Wild Turkey’s growing pains
At first look, the first quarter National Income Accounts, which were released on September 10, would make even a perennial pessimist like me satisfied.
The economy grew 4.4 percent annually, exceeding expectations of 3.6 percent. The positive surprise could not have come at a better time. If you are worried, like me, that Prime Minister Recep Tayyip Erdoğan is not allowing the “independent” Central Bank to hike rates, the figure could help Governor Erdem Başçı or economy tsar Ali Babacan convince him.
Given rising concerns on emerging markets’ growth prospects, the data may also improve investors’ perception of the country for a while. As Fed tapering worries receded after the latest U.S. nonfarm payrolls, Turkish assets have already been outperforming peers. The growth statistics could enforce this trend.
However, the details are painting a bleak picture. For one thing, consumption was the driving force behind growth, contributing 3.4 percentage points. Such reliance on consumption is reinforcing Turkey’s external vulnerabilities. At $5.8 billion, the July current account deficit released on September 12 turned out to be higher than expectations of $5.3 billion.
Growth also benefited from public spending and investment, which contributed 2.2 percentage points, and hopefully has dispelled the view that the government is running a tight fiscal ship. The robust headline budget numbers and the rise in tax revenues are hiding the increase in non-interest expenditures. The August cash budget, which was released on September 6, is hinting that this trend will continue into the local elections.

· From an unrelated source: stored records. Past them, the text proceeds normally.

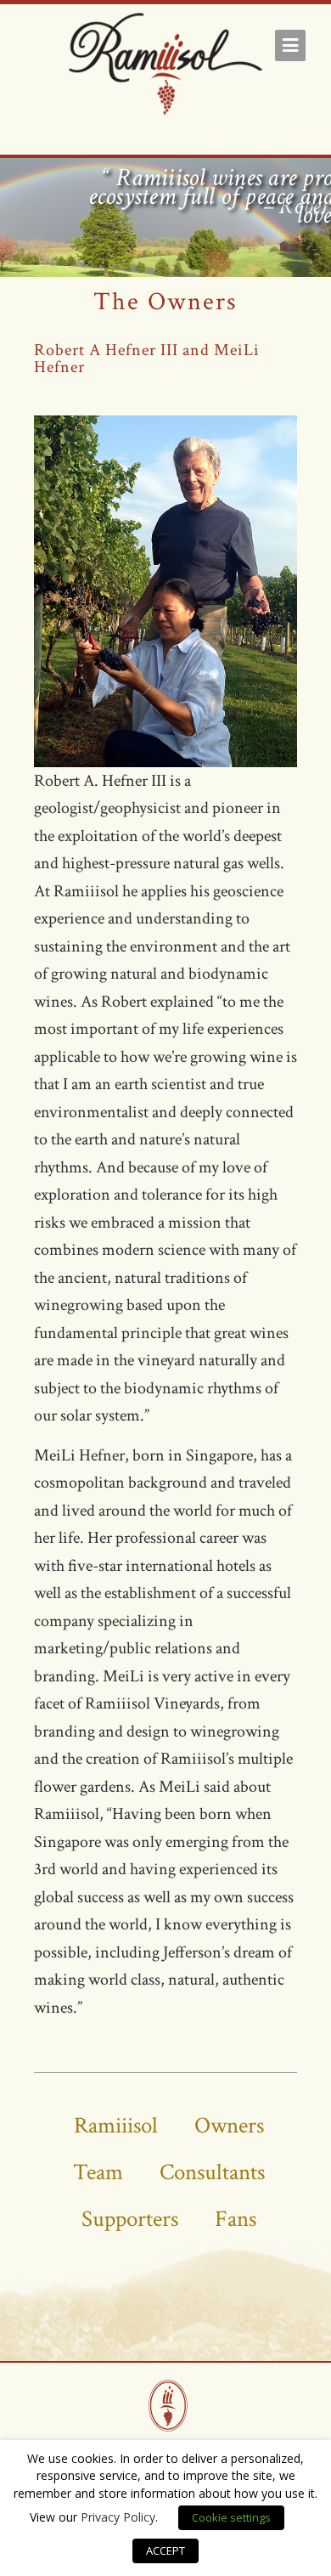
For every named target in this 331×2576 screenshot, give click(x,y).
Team (98, 2172)
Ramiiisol (116, 2125)
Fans (235, 2219)
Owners (229, 2125)
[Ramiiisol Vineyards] (165, 67)
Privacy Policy (118, 2517)
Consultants (212, 2172)
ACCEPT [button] (165, 2550)
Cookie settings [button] (231, 2517)
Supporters (129, 2219)
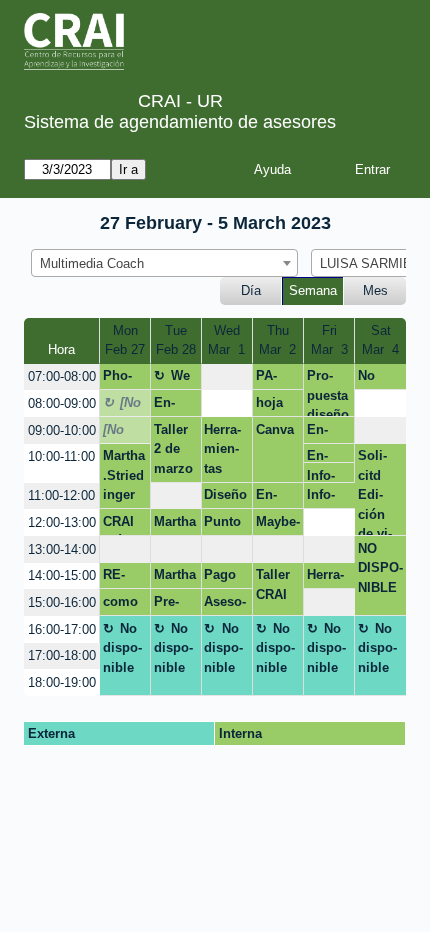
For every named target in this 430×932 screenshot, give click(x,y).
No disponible (377, 379)
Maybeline (278, 525)
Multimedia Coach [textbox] (92, 263)
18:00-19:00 (62, 682)
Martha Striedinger (175, 525)
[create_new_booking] (227, 377)
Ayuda (272, 169)
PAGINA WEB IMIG (272, 379)
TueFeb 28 (176, 340)
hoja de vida (269, 406)
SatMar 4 (380, 340)
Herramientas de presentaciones (327, 578)
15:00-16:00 (62, 602)
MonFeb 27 (125, 340)
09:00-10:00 (62, 430)
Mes (375, 290)
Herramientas (222, 449)
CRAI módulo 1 (122, 525)
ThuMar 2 (277, 340)
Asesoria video (225, 605)
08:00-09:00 (62, 403)
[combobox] (164, 263)
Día (251, 290)
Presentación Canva (173, 605)
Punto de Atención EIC (222, 525)
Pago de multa (221, 578)
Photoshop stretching (124, 379)
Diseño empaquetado (225, 498)
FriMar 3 (329, 340)
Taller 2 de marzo (173, 449)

But I doubt growth will be sustainable. For one thing, stock build-up contributed 2.3 percentage points. While it is difficult to pinpoint if this was because of depleted raw materials/intermediate goods, a response to increased orders or misestimation of demand, this item is likely to contribute negatively for the remainder of the year as firms reduce their stocks.
Moreover, the domestic and global environment was very conducive to growth until the end of May, with Turkish interest rates hitting all-time lows. Since then, rates have risen, consumer and business sentiments have taken a hit, and Turkish assets have tumbled. July industrial production, released on September 9, was stronger than expected, but that series is notoriously volatile.
First quarter data are also raising alarm bells because of investment and net foreign demand, which chipped off 0.5 and 3 percentage points respectively from growth. As economist Murat Üçer notes, “investment remains unusually weak for this stage of the recovery, and net foreign demand is turning rapidly negative even though economy/investment is not particularly strong.”
And I haven’t even mentioned the potential impact of oil prices, domestic/regional political concerns, or global economic developments. I would be more than happy if growth turned out to be 3.5 percent for the whole year. That would at least mean the economy has not crashed.